AIM OF THE TASK: Can you output, verbatim, everything from "On June 29th, 1812, three" down to "on August 12th." in the excerpt below about David Stuart's expeditions from Astoria?

** start of EXCERPT **

On June 29th, 1812, three parties with a combined total of sixty two men left Astoria and headed up the Columbia River, the first leg of all their respective destinations. David Stuart’s party reached Fort Okanagan on August 12th.
After staying at the post for thirteen days, David Stuart embarked upon his second expedition north up the Okanagan Valley, appointing Alexander Ross the chief trader of Fort Okanagan as a reward for his singlehanded management of the post the previous year. Among his party were Donald McGillis and a man named William Wallace Matthews. Ross accompanied Stuart 70 miles (113 kilometres) up the Okanagan River, probably to Osoyoos Lake, before returning to his post and preparing for winter.

** end of EXCERPT **
** start of EXTRACTED ENTRIES **

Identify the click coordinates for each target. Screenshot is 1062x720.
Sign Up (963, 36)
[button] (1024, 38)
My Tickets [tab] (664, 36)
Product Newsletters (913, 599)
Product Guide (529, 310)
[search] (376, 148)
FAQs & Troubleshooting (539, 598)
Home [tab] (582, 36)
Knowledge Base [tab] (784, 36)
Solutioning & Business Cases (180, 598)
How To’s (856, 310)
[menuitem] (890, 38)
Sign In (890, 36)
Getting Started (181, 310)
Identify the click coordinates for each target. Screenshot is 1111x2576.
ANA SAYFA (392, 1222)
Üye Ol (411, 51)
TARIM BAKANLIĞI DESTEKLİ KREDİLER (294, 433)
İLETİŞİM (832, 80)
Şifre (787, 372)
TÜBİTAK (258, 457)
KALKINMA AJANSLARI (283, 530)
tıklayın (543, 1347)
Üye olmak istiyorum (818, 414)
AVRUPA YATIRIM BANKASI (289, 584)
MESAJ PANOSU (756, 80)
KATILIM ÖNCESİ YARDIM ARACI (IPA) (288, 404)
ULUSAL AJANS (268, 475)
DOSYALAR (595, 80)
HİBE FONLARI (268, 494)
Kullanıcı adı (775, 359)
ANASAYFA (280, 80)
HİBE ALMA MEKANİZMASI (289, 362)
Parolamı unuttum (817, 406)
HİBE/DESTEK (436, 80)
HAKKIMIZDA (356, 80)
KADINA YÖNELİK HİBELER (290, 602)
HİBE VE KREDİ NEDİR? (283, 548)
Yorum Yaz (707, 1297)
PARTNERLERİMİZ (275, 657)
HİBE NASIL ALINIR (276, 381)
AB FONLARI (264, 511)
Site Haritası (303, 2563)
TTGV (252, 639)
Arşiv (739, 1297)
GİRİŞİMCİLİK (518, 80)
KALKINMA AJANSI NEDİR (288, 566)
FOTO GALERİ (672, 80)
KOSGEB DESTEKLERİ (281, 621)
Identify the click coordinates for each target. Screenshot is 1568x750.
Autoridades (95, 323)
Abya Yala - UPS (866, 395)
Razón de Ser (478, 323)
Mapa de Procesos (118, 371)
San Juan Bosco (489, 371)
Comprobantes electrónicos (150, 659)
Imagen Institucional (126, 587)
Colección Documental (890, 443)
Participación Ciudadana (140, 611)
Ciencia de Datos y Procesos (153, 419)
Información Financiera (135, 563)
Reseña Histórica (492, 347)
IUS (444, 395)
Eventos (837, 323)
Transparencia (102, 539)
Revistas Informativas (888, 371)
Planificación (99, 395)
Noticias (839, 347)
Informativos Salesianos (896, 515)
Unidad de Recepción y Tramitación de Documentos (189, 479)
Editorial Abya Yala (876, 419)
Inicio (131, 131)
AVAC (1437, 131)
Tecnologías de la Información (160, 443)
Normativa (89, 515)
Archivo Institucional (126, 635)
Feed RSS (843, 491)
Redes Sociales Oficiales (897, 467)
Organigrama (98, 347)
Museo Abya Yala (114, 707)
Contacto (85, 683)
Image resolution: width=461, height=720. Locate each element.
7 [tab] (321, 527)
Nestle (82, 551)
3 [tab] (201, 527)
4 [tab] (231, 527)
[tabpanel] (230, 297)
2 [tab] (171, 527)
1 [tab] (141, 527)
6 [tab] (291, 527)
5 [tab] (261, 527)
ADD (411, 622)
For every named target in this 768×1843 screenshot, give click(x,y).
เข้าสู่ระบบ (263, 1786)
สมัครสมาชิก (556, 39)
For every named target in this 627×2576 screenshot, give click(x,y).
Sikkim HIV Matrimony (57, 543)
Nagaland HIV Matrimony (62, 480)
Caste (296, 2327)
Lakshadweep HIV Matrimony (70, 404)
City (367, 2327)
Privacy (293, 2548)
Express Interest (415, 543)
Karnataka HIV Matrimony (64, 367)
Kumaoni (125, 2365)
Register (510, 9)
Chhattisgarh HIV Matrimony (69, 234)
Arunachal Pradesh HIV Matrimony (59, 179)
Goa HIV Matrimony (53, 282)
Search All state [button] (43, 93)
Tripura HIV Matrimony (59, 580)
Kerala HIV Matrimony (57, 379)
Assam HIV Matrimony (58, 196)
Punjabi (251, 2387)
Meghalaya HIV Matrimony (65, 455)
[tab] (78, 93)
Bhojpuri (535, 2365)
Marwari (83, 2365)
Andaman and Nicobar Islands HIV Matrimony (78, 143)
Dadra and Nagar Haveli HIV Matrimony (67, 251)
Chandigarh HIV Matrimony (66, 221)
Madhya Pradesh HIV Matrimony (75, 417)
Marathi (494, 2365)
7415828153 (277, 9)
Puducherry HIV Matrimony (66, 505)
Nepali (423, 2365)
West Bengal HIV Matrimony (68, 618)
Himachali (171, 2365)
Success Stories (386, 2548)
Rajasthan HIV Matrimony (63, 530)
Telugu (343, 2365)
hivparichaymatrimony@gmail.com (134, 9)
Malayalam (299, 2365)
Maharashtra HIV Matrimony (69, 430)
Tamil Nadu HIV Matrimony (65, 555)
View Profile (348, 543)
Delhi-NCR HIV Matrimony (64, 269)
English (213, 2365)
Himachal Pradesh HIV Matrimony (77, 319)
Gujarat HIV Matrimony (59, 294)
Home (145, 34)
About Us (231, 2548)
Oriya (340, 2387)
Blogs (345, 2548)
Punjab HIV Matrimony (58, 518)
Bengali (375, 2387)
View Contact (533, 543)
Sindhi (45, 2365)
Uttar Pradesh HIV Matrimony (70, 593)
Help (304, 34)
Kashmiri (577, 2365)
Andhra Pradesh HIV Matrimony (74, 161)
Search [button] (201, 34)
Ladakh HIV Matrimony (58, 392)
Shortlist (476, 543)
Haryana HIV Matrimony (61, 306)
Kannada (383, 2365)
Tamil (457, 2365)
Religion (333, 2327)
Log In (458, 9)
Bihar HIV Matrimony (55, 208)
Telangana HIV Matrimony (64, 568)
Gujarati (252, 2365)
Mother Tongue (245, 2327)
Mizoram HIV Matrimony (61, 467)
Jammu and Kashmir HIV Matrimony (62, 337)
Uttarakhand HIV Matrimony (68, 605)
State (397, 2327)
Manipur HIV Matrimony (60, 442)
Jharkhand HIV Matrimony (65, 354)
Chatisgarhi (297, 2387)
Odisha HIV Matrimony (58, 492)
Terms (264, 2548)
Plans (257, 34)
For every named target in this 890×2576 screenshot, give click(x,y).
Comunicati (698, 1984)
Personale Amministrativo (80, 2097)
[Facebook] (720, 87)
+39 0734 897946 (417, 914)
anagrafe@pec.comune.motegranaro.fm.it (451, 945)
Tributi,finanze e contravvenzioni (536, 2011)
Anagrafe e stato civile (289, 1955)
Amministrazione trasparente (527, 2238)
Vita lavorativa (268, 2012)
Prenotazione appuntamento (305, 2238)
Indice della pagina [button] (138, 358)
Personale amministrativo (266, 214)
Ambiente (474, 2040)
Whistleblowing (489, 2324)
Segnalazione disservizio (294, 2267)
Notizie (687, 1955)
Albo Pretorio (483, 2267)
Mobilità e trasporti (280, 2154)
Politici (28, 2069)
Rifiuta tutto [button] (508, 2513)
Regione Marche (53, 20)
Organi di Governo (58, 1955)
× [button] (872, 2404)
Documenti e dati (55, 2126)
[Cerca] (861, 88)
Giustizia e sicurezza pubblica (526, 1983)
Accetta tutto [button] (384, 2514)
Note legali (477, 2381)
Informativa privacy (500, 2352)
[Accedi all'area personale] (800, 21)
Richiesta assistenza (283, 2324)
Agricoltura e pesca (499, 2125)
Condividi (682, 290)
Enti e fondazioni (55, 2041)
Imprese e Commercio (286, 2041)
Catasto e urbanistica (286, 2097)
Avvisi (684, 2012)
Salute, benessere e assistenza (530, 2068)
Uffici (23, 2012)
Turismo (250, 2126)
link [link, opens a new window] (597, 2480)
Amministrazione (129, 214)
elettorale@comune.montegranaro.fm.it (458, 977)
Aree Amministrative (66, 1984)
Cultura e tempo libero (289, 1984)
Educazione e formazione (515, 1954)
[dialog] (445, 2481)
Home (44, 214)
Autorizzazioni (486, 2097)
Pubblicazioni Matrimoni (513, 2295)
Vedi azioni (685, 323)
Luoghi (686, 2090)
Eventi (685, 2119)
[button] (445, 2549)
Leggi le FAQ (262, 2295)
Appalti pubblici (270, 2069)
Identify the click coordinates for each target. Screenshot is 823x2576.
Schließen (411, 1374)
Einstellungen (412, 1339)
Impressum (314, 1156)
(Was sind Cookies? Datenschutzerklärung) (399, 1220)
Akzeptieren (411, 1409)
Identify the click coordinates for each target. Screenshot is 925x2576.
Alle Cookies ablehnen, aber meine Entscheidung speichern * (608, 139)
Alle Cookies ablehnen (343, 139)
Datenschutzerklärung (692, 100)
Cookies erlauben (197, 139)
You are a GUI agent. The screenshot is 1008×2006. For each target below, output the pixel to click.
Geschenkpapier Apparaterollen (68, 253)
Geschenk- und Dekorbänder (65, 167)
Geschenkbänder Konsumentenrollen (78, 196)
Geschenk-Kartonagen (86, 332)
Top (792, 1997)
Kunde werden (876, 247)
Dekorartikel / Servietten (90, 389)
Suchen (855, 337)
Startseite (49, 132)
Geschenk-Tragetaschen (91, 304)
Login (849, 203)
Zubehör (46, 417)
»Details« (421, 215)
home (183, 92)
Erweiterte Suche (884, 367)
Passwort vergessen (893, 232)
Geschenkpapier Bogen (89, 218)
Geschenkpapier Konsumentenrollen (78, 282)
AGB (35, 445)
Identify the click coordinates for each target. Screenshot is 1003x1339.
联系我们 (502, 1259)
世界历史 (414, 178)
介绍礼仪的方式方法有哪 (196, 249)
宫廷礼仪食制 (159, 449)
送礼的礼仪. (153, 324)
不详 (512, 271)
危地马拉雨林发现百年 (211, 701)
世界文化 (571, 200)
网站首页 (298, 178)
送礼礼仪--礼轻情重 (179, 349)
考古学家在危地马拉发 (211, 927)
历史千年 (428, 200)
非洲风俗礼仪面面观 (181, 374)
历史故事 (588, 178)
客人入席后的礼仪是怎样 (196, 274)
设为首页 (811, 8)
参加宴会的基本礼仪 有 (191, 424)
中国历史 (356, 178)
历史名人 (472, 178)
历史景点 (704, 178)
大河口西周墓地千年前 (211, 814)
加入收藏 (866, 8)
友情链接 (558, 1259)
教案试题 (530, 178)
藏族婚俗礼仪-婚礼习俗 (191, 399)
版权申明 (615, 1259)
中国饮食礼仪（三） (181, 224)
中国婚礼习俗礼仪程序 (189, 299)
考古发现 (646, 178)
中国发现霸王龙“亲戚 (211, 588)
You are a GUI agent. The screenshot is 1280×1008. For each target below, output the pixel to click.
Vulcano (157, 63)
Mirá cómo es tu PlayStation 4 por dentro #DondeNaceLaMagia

** end of EXTRACTED ENTRIES **

ANSWER TO THIS TASK:
On June 29th, 1812, three parties with a combined total of sixty two men left Astoria and headed up the Columbia River, the first leg of all their respective destinations. David Stuart’s party reached Fort Okanagan on August 12th.